Aero · 09/10/2004 11:47

I totally know where you're coming from on this one FA (dh hasn't stayed out until getting up time tho!) and appreciate your feelings totally and am not changing my name for this!! Birthday or not isn't soooo much the issue as the total disregard for your feelings. Personally I feel it's a lack of respect and consideration when the same thing happens here with no warning! Makes me feel like I don't matter and neither do my feelings - yet I know he doesn't intend for me to feel this way and alcohol has this effect and unfortunately my dh is rubbish at finding the 'I've had enough now' switch!
I hate to admit this but I have been known to pack the kids in the car and drive 15 miles or so to pick him up at 3am because he's fallen asleep drooling down his shirt on the train (I could never embarrass myself in such a way) and missed his stop. I can't help worrying that he won't get home safely and would rather put myself and the kids through the hassle than lie awake angry and worried for another hour etc.
Btw - he's also a great dh and dad in every other respect and this doesn't happen often, but I feel like he just can't be responsible for himself sometimes and really, there's no excuse for that because I have to be responsible both for myself and our children and because of that, couldn't allow myself to get in that state. Sorry - long and ranty too - but loads of support and heartfelt empathy to you!!! I know it feels crap! Worse than that, each time it happens now, my tolerance level depleats further and I wonder how much more of it I can take! My anger lasts for several days just because I can't help feeling so hurt and unimportant to him! Rant over - it's difficult to put it all down here in a condensed form so the picture is clear!
I also have no problem with planned events - everyone needs to let their hair down from time to time.

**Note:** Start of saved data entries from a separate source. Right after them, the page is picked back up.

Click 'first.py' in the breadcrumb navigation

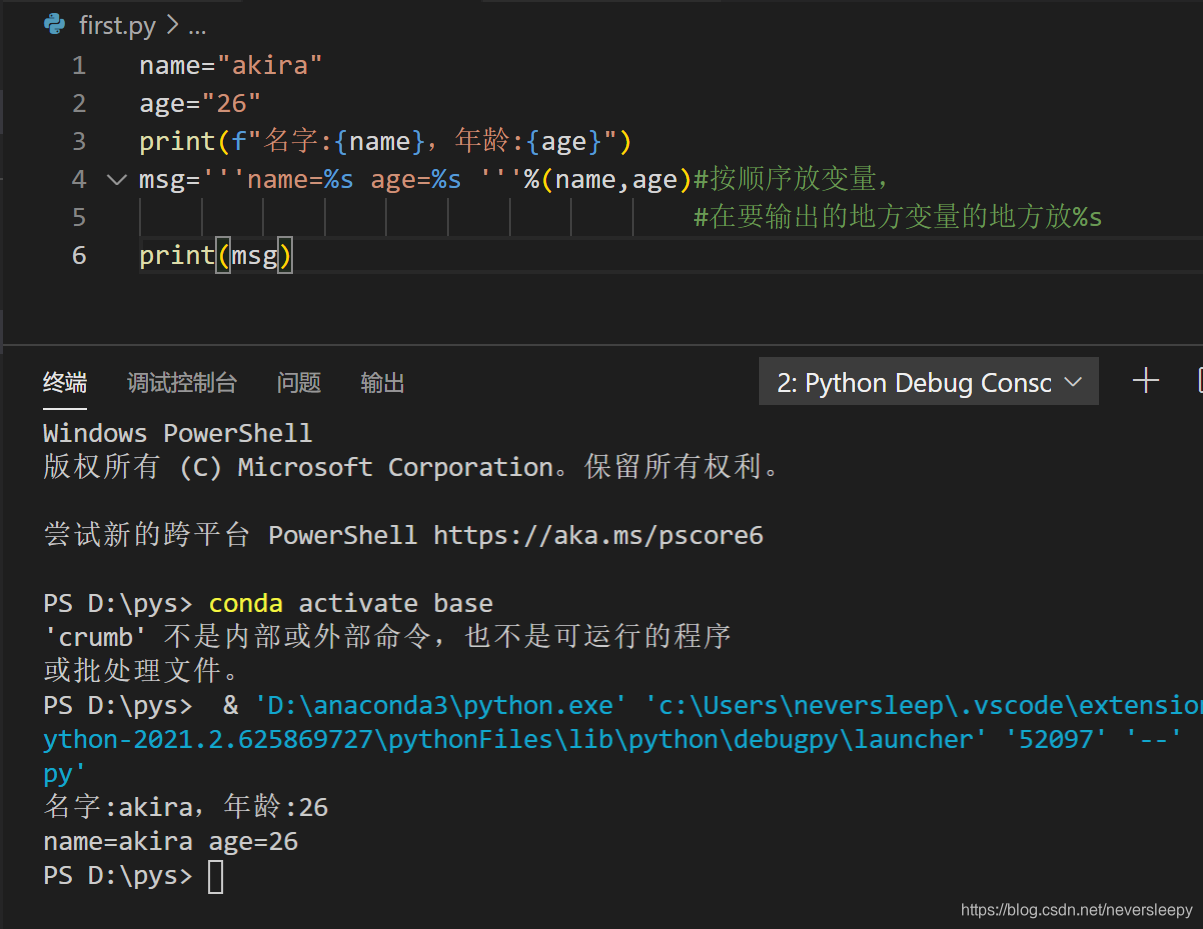(117, 24)
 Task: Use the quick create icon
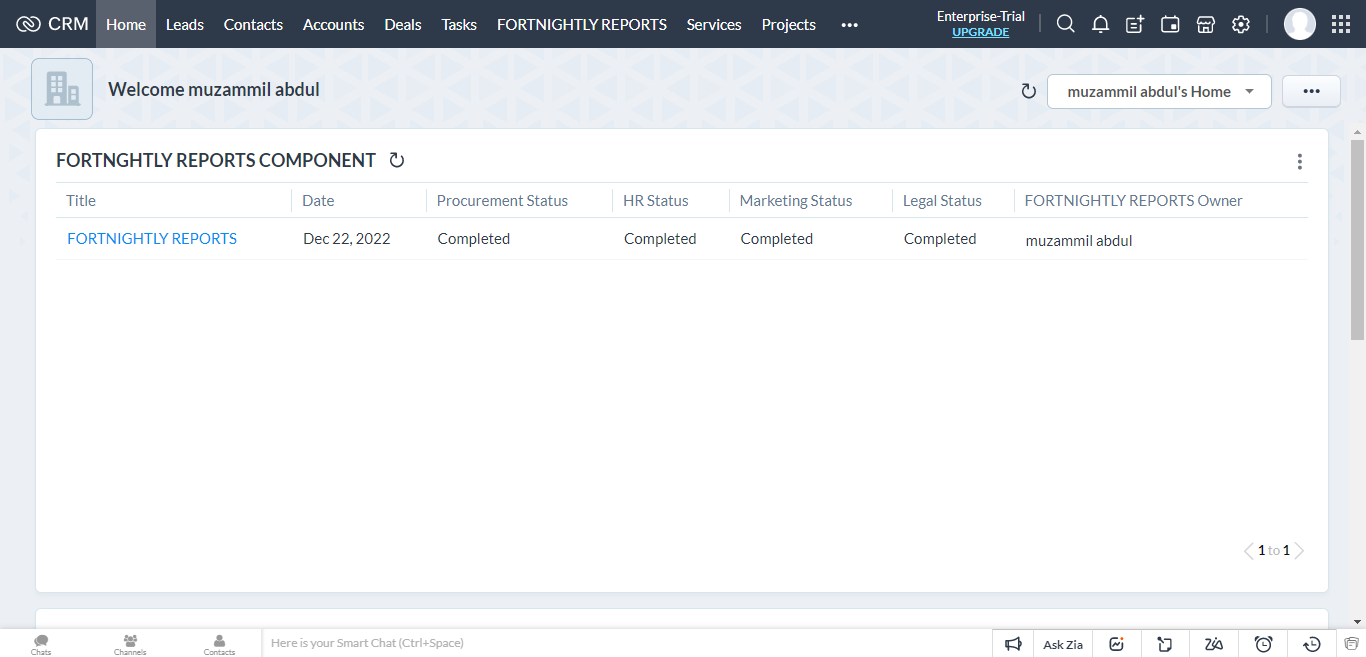[1135, 23]
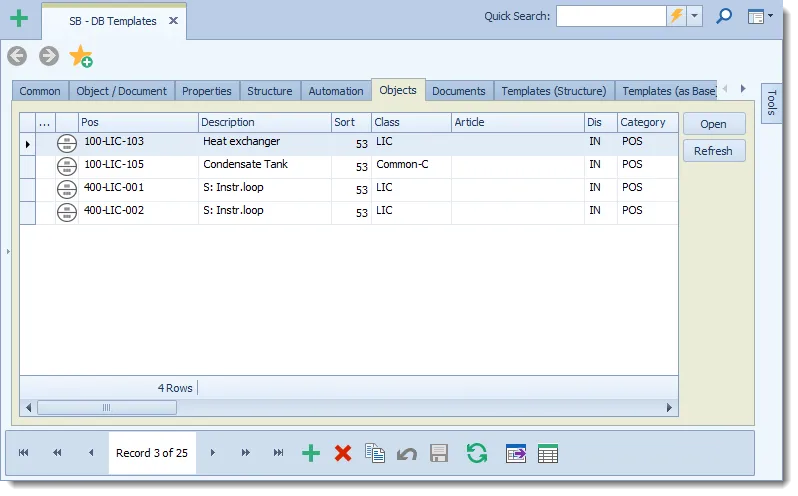Expand the window layout dropdown at top right
Image resolution: width=798 pixels, height=496 pixels.
click(x=760, y=16)
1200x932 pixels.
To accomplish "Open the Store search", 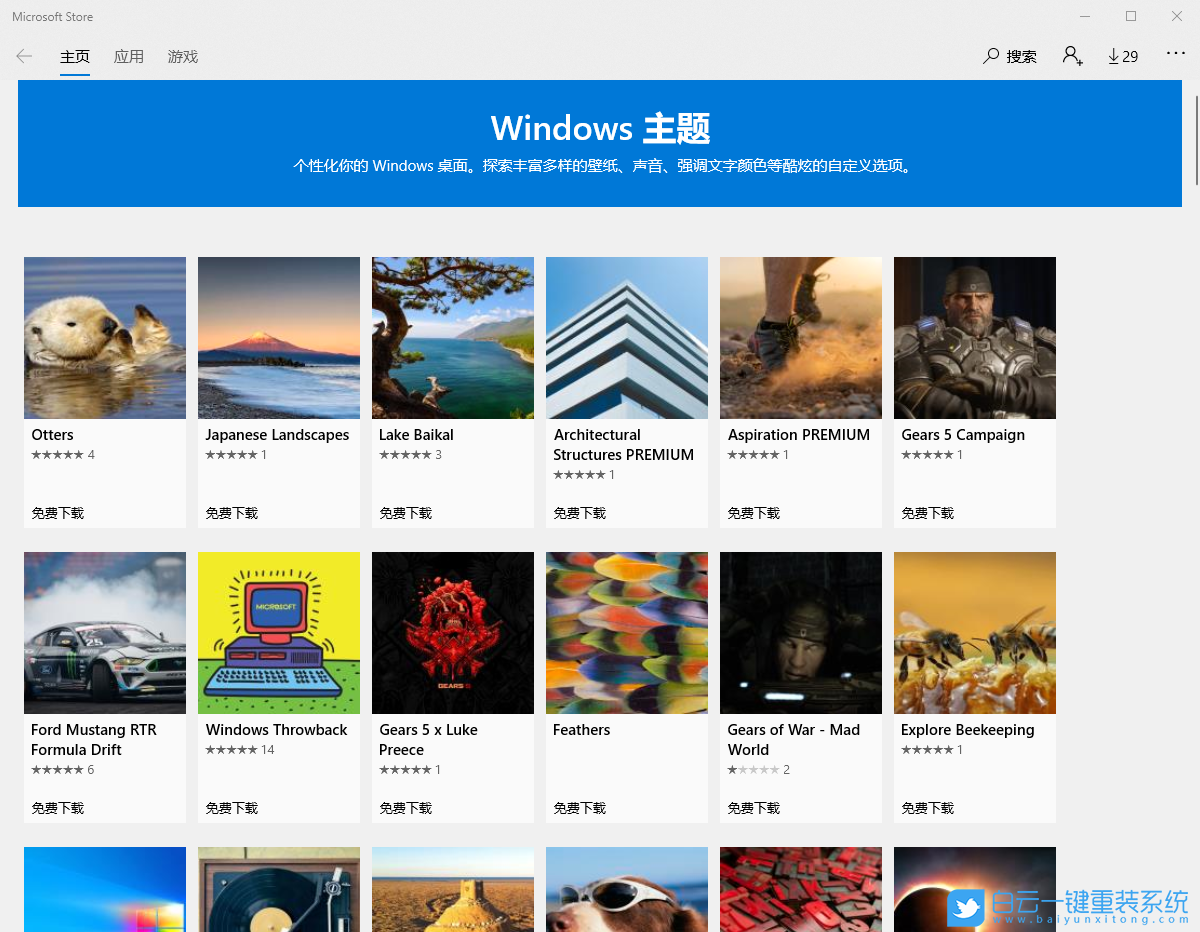I will pyautogui.click(x=1009, y=56).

Papillon · 09/10/2004 11:49

No, I would not be upset. Well for me the evening would be over anyway - going home to bed and the babysitter was finishing at 11pm anyhow. It is his birthday so why not let him go out and enjoy himself!!?
He may have not come home in a great state.. but tbh I think there is a large sliding scale regarding this situation.... and he may well be pissed off at you for hassling him all nite? He might have drunk more as a result!

not really wanting to come across harsh but in this case I think overexpectation can make something alot worse than it should be.

harrassedmum · 09/10/2004 12:06

Agree with jimjams as well. I should have added that i actually go out more than dp, but i have never got in that sort of state where i cant look after the kids, and if i knew it was going to be a long drunken night i warn him first and usually get rid of the kids to grandma's house the next day. I dont think the problem is him going out or even getting drunk but not knowing when enoughs enough. Seems to be a male thing, maybe ego or something? Dont want to wimp out in front of their mates? Is he out of bed yet?

Papillon · 09/10/2004 13:00

I was thinking that after I posted. Getting completely trashed like that is not a good look in front of the kids. That would have made me upset definately.
My dh does not drink - never really has which is most unmale of him!

Jimjams · 09/10/2004 13:41

Going out and getting drunk doesn't worry me, but going out and getting that drunk does- I find it stomach turning revolting as well as unecessary. Of course I've done it (was banned from The Turf in Oxford for passing out on the floor - too much hobgoblin!) but that was in the days before I had children than needed looking after the next day. Before I had a job to get up and go to as well. Just think that if men do this then they are suggesting that they think the children are our responsibility and not theirs.

Jimjams · 09/10/2004 13:46

missing word = work!

Tinker · 09/10/2004 13:57

I agree with jasper on this. Don't know how much you discussed the birthday meal and the day after plans with him but maybe you were doing it for you? Think women get more hung up on birthdays than men and he possibly did really want to go out and get smashed with his mates. I think if it had been my birthday (well, it was actually, on the same day )and I had the option of a night out to get drunk (and wanted to do that), I would have taken that and had a meal out the next night.